> **What is required**: Reproduce the lines of the listing below, verbatim, from the line containing "Task: Open the 5 mins timestamp link" through the line containing "tap(977, 60)", inclusive.

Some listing
# # # # #

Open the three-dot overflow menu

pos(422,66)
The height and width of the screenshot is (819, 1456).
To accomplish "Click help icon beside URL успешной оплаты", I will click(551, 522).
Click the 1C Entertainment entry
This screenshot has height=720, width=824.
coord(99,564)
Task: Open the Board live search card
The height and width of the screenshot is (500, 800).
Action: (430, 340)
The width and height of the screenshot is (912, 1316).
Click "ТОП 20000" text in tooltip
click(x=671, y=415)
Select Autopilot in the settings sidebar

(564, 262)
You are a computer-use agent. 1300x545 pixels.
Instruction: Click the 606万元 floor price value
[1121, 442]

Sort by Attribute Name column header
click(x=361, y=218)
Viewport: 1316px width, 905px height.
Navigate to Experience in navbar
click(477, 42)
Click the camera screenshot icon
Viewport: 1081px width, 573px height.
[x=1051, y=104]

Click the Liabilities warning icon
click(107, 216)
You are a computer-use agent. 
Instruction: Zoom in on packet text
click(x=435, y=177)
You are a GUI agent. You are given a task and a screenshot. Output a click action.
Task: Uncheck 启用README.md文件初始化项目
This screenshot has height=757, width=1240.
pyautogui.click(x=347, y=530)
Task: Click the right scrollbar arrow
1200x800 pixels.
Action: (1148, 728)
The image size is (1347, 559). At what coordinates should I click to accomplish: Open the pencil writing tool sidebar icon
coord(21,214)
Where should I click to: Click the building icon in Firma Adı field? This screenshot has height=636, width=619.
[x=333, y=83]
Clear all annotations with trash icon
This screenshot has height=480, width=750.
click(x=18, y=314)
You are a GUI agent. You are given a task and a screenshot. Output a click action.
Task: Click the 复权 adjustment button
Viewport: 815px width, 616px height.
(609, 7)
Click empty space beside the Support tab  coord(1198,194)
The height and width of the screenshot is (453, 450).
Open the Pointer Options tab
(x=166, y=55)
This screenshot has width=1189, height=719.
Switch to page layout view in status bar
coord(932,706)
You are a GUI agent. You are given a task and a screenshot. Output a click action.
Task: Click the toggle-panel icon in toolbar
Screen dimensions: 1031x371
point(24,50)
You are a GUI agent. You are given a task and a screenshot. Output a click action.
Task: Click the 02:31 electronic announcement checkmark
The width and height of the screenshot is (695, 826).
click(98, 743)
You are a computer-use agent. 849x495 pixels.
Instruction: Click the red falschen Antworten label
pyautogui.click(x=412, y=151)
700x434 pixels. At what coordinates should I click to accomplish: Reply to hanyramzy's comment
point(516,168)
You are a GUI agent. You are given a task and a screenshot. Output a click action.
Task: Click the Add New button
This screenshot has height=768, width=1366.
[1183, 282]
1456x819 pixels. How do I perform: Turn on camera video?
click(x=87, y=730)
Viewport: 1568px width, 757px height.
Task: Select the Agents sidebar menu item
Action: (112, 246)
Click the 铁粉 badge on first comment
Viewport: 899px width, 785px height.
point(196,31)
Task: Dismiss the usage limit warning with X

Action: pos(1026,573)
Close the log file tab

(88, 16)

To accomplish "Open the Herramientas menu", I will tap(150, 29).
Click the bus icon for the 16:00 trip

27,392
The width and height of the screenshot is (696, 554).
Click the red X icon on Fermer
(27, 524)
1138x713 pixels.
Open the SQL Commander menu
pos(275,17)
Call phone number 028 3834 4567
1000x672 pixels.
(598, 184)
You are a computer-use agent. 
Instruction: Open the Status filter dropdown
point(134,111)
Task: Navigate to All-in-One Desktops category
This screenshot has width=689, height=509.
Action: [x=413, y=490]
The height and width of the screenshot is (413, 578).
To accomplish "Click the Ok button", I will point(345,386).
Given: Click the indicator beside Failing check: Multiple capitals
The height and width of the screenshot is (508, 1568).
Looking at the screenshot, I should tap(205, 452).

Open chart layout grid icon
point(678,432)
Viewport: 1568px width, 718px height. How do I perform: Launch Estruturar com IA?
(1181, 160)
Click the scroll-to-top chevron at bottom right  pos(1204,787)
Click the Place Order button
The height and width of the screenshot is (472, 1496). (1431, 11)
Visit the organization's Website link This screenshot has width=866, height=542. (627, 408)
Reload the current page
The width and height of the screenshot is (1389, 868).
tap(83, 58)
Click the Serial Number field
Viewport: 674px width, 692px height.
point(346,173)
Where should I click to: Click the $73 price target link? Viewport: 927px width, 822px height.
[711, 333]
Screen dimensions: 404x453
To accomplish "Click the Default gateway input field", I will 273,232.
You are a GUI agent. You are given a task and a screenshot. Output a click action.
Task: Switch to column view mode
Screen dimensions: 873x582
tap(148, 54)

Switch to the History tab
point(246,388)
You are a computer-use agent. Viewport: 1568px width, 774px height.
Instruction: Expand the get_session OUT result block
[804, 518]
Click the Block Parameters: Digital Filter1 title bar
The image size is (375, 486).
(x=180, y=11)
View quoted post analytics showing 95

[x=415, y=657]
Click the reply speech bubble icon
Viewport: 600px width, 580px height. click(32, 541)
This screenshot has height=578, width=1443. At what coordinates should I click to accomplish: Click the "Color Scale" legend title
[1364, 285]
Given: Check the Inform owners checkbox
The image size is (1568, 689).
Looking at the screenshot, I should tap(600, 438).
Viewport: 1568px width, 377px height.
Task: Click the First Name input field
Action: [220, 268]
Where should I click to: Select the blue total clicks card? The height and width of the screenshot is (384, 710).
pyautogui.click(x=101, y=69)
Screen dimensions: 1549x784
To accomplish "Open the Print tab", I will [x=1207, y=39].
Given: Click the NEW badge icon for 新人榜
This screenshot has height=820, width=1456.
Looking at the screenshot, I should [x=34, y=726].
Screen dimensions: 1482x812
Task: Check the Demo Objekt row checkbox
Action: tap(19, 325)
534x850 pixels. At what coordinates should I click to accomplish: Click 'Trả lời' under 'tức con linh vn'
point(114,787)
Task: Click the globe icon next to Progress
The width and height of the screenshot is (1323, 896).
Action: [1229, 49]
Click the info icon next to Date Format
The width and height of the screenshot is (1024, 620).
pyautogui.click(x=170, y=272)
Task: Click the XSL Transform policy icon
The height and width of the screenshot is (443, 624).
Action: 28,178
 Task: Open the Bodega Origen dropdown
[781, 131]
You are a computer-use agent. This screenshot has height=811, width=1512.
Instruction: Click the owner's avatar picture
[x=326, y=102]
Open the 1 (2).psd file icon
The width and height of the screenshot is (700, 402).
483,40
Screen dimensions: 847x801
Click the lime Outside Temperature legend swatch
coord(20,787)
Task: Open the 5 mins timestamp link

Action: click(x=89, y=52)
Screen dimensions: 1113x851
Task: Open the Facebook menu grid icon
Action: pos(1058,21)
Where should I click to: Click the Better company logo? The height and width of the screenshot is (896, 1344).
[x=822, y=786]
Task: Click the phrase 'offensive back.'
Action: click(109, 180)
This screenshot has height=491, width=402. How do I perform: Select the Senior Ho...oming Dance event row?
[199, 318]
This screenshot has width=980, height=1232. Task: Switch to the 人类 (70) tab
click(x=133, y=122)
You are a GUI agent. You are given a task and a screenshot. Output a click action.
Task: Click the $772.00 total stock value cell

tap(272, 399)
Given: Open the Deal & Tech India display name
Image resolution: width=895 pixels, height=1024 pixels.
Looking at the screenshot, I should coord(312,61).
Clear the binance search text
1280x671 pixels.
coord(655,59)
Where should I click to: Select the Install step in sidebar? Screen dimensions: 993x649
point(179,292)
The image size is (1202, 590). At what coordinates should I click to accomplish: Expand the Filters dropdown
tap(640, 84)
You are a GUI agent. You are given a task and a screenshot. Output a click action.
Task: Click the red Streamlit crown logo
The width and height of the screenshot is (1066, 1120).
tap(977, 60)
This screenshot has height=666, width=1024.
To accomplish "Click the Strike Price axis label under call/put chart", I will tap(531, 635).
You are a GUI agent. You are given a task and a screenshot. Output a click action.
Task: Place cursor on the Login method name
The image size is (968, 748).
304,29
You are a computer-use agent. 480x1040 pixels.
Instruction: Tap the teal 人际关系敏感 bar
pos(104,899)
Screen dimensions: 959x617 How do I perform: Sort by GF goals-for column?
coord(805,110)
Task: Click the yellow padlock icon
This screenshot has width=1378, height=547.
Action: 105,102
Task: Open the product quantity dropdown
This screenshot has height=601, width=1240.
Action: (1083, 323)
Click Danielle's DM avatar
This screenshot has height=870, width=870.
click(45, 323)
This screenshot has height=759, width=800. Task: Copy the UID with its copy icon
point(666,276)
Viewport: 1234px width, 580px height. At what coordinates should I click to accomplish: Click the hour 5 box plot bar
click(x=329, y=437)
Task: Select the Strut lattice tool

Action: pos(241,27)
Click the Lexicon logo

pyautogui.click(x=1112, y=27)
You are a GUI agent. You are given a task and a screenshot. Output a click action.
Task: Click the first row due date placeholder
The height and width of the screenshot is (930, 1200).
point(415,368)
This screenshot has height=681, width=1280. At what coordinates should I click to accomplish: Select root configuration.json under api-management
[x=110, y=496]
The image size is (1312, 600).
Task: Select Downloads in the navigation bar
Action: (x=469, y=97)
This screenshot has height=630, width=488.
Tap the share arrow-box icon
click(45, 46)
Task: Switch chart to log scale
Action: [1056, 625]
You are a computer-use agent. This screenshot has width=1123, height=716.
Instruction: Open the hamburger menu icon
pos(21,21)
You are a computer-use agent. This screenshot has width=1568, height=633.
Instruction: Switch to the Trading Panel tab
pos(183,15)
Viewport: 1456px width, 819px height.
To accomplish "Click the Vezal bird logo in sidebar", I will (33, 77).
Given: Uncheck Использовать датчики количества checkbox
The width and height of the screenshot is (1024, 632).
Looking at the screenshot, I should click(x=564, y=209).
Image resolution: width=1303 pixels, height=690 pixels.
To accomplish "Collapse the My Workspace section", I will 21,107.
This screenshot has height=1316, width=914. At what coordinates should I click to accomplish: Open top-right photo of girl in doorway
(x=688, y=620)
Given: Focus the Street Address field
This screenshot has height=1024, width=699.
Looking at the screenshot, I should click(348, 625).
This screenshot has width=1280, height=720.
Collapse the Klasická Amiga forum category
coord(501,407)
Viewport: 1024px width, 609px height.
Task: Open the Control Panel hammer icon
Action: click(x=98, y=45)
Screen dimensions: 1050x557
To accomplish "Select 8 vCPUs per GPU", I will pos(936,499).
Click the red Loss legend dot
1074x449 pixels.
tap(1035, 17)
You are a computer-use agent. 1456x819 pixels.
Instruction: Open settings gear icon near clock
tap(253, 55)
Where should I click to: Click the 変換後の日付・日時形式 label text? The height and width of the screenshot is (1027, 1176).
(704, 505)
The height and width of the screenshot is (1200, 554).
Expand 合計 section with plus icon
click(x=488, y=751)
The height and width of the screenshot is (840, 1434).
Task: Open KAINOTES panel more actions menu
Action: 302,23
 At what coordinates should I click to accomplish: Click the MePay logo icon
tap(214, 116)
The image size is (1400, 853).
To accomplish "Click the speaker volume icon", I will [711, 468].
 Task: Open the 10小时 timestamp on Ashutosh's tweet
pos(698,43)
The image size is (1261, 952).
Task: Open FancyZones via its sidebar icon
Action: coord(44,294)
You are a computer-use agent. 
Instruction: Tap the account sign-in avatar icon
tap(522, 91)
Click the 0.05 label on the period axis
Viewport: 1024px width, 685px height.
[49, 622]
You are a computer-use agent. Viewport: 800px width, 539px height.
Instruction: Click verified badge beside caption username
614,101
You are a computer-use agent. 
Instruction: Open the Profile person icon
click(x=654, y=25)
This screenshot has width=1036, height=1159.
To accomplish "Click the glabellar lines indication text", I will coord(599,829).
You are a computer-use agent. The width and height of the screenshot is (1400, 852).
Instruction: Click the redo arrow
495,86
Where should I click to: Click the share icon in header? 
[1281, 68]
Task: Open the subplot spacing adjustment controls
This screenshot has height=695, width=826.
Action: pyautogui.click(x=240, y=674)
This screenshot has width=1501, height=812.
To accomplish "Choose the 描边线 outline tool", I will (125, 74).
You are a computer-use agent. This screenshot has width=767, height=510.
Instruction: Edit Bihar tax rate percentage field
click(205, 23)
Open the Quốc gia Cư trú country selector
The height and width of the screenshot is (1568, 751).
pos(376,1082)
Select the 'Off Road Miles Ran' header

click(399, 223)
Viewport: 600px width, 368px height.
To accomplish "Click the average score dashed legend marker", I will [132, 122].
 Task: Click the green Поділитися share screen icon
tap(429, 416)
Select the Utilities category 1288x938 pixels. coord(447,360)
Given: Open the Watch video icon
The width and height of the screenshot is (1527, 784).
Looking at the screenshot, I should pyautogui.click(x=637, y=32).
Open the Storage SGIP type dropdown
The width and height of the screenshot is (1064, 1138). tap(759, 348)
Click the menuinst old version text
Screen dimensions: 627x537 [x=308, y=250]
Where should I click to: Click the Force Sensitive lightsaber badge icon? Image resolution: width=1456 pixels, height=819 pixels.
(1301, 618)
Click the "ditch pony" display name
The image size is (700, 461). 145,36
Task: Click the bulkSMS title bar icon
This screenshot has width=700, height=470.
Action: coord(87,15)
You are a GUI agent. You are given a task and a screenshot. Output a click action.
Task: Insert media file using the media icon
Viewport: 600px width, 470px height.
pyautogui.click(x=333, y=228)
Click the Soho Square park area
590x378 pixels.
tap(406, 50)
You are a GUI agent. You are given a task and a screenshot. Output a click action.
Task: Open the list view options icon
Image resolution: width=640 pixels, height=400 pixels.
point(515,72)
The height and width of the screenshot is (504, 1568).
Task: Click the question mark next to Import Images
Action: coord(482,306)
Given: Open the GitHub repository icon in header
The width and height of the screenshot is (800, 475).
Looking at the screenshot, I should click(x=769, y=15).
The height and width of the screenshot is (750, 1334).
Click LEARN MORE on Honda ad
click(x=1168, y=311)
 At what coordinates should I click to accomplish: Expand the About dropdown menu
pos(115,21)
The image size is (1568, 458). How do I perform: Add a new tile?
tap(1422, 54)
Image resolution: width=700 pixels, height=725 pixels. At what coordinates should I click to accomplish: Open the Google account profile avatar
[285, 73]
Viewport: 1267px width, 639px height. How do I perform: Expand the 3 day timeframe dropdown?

# # # # #

> **Completed task**:
Task: Open the 5 mins timestamp link

Action: click(x=89, y=52)
Screen dimensions: 1113x851
Task: Open the Facebook menu grid icon
Action: pos(1058,21)
Where should I click to: Click the Better company logo? The height and width of the screenshot is (896, 1344).
[x=822, y=786]
Task: Click the phrase 'offensive back.'
Action: click(109, 180)
This screenshot has height=491, width=402. How do I perform: Select the Senior Ho...oming Dance event row?
[199, 318]
This screenshot has width=980, height=1232. Task: Switch to the 人类 (70) tab
click(x=133, y=122)
You are a GUI agent. You are given a task and a screenshot. Output a click action.
Task: Click the $772.00 total stock value cell

tap(272, 399)
Given: Open the Deal & Tech India display name
Image resolution: width=895 pixels, height=1024 pixels.
Looking at the screenshot, I should coord(312,61).
Clear the binance search text
1280x671 pixels.
coord(655,59)
Where should I click to: Select the Install step in sidebar? Screen dimensions: 993x649
point(179,292)
The image size is (1202, 590). At what coordinates should I click to accomplish: Expand the Filters dropdown
tap(640, 84)
You are a GUI agent. You are given a task and a screenshot. Output a click action.
Task: Click the red Streamlit crown logo
The width and height of the screenshot is (1066, 1120).
tap(977, 60)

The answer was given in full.